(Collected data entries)
* * * * *
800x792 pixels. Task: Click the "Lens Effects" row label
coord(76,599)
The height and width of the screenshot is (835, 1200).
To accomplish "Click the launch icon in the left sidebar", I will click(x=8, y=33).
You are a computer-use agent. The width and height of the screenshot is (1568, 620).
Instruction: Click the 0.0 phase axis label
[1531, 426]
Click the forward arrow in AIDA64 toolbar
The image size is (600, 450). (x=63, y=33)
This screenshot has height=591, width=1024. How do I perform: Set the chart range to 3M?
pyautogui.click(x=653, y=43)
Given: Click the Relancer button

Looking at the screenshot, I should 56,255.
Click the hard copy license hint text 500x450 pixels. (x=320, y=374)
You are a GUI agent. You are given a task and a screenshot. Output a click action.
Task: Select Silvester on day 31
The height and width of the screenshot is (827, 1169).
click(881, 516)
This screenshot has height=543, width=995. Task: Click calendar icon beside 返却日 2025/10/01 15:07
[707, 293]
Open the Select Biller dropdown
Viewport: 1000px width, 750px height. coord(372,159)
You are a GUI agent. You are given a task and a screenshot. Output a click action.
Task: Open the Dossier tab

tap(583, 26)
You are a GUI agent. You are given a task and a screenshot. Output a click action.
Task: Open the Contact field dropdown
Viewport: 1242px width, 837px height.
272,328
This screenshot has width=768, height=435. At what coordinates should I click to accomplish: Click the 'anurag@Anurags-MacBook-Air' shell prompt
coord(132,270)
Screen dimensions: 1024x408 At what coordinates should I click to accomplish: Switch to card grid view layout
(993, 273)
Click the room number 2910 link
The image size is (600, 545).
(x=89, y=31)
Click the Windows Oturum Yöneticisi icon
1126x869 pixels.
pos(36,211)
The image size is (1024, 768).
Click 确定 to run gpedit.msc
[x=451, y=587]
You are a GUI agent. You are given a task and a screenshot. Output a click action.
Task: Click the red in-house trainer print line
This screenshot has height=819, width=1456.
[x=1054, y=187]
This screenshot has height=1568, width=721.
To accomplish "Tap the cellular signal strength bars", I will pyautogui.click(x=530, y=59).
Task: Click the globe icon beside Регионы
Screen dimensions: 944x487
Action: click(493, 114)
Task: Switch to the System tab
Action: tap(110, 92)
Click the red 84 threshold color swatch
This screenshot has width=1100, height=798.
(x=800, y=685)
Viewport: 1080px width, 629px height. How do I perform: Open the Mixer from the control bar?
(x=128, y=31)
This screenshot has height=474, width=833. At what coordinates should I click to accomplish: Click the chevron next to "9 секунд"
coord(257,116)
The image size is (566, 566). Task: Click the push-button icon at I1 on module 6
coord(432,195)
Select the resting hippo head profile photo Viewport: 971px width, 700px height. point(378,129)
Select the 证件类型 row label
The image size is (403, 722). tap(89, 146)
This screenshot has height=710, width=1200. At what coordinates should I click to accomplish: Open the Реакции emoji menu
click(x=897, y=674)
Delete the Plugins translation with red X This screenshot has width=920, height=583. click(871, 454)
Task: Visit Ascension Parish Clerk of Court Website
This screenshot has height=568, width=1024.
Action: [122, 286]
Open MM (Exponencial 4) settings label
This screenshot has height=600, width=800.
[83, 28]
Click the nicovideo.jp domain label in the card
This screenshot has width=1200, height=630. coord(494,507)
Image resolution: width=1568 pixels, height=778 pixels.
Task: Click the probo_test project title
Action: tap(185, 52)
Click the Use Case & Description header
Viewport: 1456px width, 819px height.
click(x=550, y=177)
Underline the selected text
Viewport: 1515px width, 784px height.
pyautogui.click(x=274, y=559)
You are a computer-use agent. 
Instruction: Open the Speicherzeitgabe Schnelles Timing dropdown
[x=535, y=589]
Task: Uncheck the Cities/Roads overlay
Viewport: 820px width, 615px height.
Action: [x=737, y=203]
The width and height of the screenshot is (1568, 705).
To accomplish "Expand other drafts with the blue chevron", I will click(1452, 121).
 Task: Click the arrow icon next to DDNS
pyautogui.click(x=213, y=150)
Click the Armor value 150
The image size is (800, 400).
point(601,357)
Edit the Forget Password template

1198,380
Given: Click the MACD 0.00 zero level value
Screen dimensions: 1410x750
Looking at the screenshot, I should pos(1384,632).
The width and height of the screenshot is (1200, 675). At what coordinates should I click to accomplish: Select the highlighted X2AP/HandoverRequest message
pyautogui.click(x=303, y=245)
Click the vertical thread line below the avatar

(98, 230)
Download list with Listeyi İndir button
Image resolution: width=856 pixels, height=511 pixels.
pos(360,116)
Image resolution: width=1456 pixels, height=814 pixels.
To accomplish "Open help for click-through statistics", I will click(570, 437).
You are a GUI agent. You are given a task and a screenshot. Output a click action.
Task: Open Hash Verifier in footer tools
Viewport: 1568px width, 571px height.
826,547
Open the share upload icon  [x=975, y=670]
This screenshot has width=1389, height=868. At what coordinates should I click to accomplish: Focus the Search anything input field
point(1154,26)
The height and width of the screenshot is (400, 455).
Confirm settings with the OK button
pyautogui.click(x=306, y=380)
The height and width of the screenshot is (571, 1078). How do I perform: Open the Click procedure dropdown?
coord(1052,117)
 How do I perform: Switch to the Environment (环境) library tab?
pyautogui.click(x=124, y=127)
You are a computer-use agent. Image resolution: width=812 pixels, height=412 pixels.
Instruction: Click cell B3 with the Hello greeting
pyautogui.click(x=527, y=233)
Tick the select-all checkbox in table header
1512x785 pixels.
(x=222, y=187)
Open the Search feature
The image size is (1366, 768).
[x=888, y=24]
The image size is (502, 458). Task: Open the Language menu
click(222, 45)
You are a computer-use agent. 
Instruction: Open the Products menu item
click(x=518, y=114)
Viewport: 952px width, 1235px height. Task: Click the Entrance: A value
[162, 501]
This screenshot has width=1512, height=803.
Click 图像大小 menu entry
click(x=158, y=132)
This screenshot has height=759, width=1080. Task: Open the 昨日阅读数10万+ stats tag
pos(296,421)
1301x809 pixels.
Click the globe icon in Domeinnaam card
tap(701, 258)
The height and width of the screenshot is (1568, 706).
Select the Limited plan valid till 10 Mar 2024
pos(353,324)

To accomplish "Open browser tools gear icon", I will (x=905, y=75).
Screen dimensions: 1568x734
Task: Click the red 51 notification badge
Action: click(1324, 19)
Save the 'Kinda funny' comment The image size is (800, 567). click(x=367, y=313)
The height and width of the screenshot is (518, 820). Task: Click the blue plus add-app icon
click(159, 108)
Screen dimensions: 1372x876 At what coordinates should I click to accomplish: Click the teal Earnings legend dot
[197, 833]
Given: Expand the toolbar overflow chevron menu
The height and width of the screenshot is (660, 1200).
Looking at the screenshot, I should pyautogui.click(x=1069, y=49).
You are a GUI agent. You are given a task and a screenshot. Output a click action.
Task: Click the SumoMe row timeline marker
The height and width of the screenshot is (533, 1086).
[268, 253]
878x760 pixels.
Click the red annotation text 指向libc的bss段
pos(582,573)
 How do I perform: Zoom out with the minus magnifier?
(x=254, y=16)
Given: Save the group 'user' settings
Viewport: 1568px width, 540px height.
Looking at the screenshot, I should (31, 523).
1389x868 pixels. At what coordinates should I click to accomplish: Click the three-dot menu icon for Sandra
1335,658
* * * * *
Lines in the records above that carry the word "computer" are to be located and copied.

Solution to this exercise =
You are a computer-use agent. The width and height of the screenshot is (1568, 620).
You are a computer-use agent. 
You are a computer-use agent. Image resolution: width=812 pixels, height=412 pixels.
You are a computer-use agent. 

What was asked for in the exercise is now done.